Supply chain risk is a primary driver. Over 12,000 cybersecurity incidents targeting industrial control systems were reported globally in 2024. Nation-state threat groups, including those tracked as targeting firmware and OT supervisory layers, have exploited trusted third-party access paths-precisely the vectors SBOMs are designed to surface. According to industrial security analysts, supply chain vulnerabilities extend risk beyond onsite assets to include third-party integrators, firmware vendors, and cloud maintenance services.

Procurement consequences are already materializing. Industry data indicates that asset owners are making SBOM provision a strict condition during RFQ and vendor qualification processes. According to one SBOM management provider, a Fortune 500 customer was told by a major buyer that it would cease purchasing a product unless an SBOM was provided.

Outlook

OT equipment vendors face the most immediate product roadmap pressure. Draft amendments to IEC 62443-4-1 and IEC 62443-4-2 are in active public comment, and suppliers seeking CRA market access in the EU must align development practices with these standards to demonstrate conformity. With evolving mandates such as EO 14028 and standards like IEC 62443 and NERC CIP-013, organizations must now demonstrate SBOM compliance and continuous monitoring for vulnerabilities.

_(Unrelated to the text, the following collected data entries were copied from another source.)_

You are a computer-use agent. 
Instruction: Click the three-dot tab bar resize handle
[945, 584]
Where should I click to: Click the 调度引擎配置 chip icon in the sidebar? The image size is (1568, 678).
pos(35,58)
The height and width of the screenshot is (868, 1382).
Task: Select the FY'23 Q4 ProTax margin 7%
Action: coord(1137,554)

For plant operators and procurement managers, compliance programs must address three interrelated challenges: generating and maintaining SBOMs across multi-vendor OT environments where source code is frequently unavailable; integrating SBOM data into existing vulnerability management and incident response workflows; and updating supplier contracts to require SBOM delivery in machine-readable formats such as SPDX or CycloneDX. CISA and the NSA, alongside 19 international cybersecurity organizations, published joint guidance in September 2025 urging cross-border SBOM adoption and harmonized technical implementation to reduce complexity and cost for industrial operators. Finalization of CISA's updated minimum elements is expected before the end of 2025.